Eventually, he pulled himself up. Looking through the porthole, he spotted his protégé, the kid who’d replace him in a week’s time, and the kid’s new squeeze, the saucy new girl who served up one hell of a number two combo.

His lips spread into a smile, but the emotion behind the action quickly faltered. The realization of his successor’s dim future hit him hard. His mood suddenly soured and he felt awful for Rob. In a few years, this job would be gone. What was once a pretty decent-paying job complete with benefits and union perks, would give way to part-time minimum wage work only. True projectionists were a dying breed and he was the last of his kind. Dan predicted digital hardware would replace film in two year’s time, maybe less depending on the market. Soon, any two-bit numbskull with the brave ability to press a button could start a projector. Projectionists were trending toward obsolete, like the clockmakers and switchboard operators before them, and that bent Dan’s smile, crushed his high spirits.

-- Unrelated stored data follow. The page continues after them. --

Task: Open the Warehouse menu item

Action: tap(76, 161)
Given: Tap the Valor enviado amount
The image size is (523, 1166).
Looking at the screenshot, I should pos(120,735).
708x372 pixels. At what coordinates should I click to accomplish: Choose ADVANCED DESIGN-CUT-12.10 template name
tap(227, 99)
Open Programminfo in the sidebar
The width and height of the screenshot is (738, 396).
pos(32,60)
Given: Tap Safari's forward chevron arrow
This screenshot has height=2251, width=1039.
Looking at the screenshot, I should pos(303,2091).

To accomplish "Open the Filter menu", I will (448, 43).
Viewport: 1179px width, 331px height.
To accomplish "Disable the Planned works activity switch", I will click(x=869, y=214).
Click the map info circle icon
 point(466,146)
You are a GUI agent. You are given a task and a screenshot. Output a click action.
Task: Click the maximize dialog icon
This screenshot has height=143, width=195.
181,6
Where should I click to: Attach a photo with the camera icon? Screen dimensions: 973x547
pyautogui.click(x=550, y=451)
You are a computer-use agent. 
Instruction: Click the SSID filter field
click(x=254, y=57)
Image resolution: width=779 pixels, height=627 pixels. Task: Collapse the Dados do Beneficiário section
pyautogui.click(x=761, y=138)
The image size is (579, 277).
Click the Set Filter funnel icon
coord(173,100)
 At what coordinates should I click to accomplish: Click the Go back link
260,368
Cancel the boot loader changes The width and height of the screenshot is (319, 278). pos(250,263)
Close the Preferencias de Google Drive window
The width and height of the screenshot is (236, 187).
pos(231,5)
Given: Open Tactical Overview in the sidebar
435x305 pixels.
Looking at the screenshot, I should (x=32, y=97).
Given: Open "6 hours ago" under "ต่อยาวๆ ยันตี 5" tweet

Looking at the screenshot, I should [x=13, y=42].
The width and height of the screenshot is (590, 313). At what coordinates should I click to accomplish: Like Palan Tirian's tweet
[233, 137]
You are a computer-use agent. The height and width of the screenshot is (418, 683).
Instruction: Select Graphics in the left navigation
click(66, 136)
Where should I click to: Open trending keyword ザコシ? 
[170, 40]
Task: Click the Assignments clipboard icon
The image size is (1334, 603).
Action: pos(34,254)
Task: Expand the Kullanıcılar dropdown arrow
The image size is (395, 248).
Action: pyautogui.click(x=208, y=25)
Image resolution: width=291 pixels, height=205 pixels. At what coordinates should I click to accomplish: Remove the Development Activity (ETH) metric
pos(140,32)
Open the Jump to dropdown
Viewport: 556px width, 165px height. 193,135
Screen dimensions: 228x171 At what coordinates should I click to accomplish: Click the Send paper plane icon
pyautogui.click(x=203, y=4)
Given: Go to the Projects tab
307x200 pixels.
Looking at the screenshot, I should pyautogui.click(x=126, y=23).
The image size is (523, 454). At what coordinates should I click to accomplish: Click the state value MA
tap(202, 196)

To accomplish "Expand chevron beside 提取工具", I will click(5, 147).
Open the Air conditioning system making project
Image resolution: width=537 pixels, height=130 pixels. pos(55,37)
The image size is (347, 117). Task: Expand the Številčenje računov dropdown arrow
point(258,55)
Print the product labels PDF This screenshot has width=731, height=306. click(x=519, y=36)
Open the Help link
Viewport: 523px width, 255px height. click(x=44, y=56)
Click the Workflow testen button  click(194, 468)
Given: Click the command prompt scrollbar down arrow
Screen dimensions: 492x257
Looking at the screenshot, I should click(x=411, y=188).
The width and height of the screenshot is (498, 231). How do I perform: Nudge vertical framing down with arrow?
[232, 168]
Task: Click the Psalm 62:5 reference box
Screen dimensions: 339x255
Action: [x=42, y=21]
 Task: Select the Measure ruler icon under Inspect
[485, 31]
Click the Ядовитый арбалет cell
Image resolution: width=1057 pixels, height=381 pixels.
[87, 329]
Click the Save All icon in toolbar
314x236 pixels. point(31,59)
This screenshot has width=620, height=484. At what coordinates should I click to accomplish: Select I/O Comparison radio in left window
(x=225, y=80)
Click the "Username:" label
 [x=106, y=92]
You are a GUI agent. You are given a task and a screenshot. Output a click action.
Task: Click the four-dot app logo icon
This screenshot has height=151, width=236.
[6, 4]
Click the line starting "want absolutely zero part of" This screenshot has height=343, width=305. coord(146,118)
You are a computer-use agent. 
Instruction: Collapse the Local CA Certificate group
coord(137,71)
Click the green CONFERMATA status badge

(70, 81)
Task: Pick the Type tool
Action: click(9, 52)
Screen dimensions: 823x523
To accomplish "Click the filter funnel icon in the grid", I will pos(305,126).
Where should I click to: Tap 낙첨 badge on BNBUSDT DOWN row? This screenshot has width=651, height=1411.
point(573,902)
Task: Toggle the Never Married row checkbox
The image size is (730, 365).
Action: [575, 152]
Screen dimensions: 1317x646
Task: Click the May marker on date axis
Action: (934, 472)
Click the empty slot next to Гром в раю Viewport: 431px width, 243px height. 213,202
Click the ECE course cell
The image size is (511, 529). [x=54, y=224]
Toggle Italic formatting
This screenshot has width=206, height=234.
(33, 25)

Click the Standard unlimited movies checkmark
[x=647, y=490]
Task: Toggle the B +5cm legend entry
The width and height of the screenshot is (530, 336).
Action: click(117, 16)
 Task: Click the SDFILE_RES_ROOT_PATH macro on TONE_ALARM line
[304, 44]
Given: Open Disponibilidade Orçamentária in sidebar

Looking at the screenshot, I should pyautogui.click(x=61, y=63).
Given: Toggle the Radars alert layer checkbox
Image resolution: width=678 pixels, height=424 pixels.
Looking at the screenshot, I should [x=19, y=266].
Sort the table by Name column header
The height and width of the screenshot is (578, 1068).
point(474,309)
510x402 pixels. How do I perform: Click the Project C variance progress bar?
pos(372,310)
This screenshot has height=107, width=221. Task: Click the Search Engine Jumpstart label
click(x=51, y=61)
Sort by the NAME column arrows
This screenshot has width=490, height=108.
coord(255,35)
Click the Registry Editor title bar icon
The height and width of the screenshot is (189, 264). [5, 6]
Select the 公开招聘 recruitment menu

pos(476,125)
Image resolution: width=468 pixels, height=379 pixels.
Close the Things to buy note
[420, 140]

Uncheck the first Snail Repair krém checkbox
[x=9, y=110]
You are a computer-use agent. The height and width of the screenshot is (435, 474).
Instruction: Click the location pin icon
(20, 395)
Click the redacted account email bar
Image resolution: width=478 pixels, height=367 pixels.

Dan pressed the green button. The motor buzzed to life. The rollers fed the film along. The lamphouse glowed bright, projecting images on the screen. Dan raised his vision and focused on the front of the theater. Some French words were written in white against a black background.

Dan felt a presence behind him. A figure. Standing tall in the booth, looming over him, stretching like some indefinable shape, free from the constraints of gravity and other earthly restrictions.

He turned and saw nothing. No floating shape. No dim, jellylike figure reaching for his neck. Nothing but shadows and the small cone of light looking down at his workstation.

Silly, he thought, you’re being silly.

He returned to the film. The black and white images appeared before him, changing within a few seconds of showing themselves. They were of random things. Grotesque things. Things he’d seen before, once, when he first acquired the film from some junkie ex-actor who’d stolen it from some big-wig Hollywood executive twenty years prior. He’d made it about five minutes in before having to shut the damned thing off; he wondered how long he’d last the second time around.

The feeling returned. Something behind him. Some unspeakable horror, some gangrenous creature dripping with black, vile fluids, reeking of death and disease, a limitless mouth filled with tiny white shards of teeth, motivated to destroy and defile all that made the human world good and perfect, all that made it human.